Effects of wetland types on dynamics and couplings of labile phosphorus, iron and sulfur in coastal wetlands during growing season.

ABSTRACT

Wetland type plays an important role in controlling the phosphorus (P) biogeochemical cycle, while its effect on labile P dynamics and coupling with iron (Fe) and sulfur (S) in coastal wetlands remains unclear. In this study, chemical sequential extraction and high-resolution diffusive gradients in thin-film (DGT) techniques were employed to investigate P forms, mobilization, and labile Fe-S-P coupling in several coastal wetland types [i.e., natural wetland (NW), aquaculture pond (AP), artificial (ARW) and natural restored wetlands (NRW)]. Compared with NW, AP decreased the total P by 40.6%. The concentrations of soil organic P and inorganic P (including NaOH-extractable P and HCl-extractable P) were significantly increased in ARW, but decreased in AP and NRW. DGT-labile P, Fe, and S concentrations changed significantly in different wetland types, and the labile P concentrations in AP were significantly higher than those in the others.
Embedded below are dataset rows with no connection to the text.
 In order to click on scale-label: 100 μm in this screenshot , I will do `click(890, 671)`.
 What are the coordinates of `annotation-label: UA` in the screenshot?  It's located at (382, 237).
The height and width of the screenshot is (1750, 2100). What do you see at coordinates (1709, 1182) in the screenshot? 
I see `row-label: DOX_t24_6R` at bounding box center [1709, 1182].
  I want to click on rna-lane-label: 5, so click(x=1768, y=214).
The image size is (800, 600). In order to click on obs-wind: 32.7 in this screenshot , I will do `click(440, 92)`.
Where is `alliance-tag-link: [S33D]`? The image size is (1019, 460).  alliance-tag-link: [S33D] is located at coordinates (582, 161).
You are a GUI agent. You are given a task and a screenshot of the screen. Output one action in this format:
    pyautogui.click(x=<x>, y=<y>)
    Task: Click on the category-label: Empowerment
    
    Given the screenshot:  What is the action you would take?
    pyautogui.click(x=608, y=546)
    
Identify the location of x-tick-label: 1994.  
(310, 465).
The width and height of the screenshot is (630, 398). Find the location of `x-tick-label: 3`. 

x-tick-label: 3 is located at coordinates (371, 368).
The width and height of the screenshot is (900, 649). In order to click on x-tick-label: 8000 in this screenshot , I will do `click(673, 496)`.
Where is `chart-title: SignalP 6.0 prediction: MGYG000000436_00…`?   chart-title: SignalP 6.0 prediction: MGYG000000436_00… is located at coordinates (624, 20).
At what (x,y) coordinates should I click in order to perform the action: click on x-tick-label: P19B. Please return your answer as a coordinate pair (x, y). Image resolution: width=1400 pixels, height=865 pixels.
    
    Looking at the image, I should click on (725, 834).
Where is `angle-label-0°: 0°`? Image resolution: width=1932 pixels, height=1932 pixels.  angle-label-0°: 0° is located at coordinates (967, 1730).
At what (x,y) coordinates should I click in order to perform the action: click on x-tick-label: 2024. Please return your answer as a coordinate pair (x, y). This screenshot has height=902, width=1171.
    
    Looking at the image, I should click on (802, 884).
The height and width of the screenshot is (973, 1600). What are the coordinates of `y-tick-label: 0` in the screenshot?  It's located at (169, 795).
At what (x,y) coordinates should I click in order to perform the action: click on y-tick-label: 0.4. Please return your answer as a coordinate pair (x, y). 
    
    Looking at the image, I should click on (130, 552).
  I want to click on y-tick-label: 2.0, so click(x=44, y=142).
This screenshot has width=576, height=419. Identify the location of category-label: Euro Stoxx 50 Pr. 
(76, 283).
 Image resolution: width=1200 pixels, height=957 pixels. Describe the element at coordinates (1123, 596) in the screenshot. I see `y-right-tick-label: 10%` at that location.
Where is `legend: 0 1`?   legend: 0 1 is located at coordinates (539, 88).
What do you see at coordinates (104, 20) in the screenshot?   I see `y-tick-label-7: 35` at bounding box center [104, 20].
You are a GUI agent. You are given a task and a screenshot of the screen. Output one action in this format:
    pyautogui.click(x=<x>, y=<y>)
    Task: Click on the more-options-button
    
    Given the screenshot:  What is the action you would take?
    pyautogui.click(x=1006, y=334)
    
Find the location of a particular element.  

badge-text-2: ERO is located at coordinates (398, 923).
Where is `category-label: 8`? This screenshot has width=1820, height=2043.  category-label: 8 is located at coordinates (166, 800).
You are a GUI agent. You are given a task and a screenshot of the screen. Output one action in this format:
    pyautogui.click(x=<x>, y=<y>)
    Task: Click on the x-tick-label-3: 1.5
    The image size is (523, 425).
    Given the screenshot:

Similar spatial distribution dynamics and significant positive relationships between labile P, Fe, and S concentrations in NW and AP confirmed that intense reduction in iron and sulfate are the key mechanisms regulating P mobilization. However, these relationships were decoupled in restored wetlands, suggesting that the Fe redox-coupled P mobilization and sulfate reduction were sensitive to wetland changes. The diffusion fluxes of P across the soil-water interface were positive in AP (0.619 pg·cm-2·s-1), indicating that P was released from soil to the overlying-water. We concluded that coastal wetland types altered soil P forms, availability, and labile Fe-S-P coupling, and the natural restored wetland could help stabilize the soil P pool and eventually controlled the mobilization and release of P.